___ Given data

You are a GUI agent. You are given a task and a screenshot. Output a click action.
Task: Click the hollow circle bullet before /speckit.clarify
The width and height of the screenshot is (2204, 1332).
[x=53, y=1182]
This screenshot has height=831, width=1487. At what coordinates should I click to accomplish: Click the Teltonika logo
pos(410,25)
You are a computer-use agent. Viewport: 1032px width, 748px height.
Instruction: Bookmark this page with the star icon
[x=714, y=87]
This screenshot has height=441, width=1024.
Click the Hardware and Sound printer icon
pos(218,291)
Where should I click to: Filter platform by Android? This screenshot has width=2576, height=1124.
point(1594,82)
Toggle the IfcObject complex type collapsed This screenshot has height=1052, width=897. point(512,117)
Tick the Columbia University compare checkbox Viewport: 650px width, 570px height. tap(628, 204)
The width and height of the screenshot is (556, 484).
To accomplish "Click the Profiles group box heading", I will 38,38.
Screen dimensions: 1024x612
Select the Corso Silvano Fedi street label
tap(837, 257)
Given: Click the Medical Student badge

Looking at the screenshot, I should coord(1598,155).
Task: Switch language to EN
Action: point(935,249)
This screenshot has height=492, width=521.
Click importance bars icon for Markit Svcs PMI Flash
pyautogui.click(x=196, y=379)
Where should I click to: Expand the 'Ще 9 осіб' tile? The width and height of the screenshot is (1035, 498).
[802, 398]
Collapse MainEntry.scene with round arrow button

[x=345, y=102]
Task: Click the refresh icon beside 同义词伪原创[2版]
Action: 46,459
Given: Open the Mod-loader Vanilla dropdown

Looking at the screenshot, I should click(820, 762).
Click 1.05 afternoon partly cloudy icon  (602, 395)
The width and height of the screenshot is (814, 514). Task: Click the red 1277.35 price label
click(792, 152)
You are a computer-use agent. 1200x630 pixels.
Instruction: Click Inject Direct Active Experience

______

Please transcribe the entire listing above line for line, changing nothing.

**Correct output**
You are a GUI agent. You are given a task and a screenshot. Output a click action.
Task: Click the hollow circle bullet before /speckit.clarify
The width and height of the screenshot is (2204, 1332).
[x=53, y=1182]
This screenshot has height=831, width=1487. At what coordinates should I click to accomplish: Click the Teltonika logo
pos(410,25)
You are a computer-use agent. Viewport: 1032px width, 748px height.
Instruction: Bookmark this page with the star icon
[x=714, y=87]
This screenshot has height=441, width=1024.
Click the Hardware and Sound printer icon
pos(218,291)
Where should I click to: Filter platform by Android? This screenshot has width=2576, height=1124.
point(1594,82)
Toggle the IfcObject complex type collapsed This screenshot has height=1052, width=897. point(512,117)
Tick the Columbia University compare checkbox Viewport: 650px width, 570px height. tap(628, 204)
The width and height of the screenshot is (556, 484).
To accomplish "Click the Profiles group box heading", I will 38,38.
Screen dimensions: 1024x612
Select the Corso Silvano Fedi street label
tap(837, 257)
Given: Click the Medical Student badge

Looking at the screenshot, I should coord(1598,155).
Task: Switch language to EN
Action: point(935,249)
This screenshot has height=492, width=521.
Click importance bars icon for Markit Svcs PMI Flash
pyautogui.click(x=196, y=379)
Where should I click to: Expand the 'Ще 9 осіб' tile? The width and height of the screenshot is (1035, 498).
[802, 398]
Collapse MainEntry.scene with round arrow button

[x=345, y=102]
Task: Click the refresh icon beside 同义词伪原创[2版]
Action: 46,459
Given: Open the Mod-loader Vanilla dropdown

Looking at the screenshot, I should click(820, 762).
Click 1.05 afternoon partly cloudy icon  (602, 395)
The width and height of the screenshot is (814, 514). Task: Click the red 1277.35 price label
click(792, 152)
You are a computer-use agent. 1200x630 pixels.
Instruction: Click Inject Direct Active Experience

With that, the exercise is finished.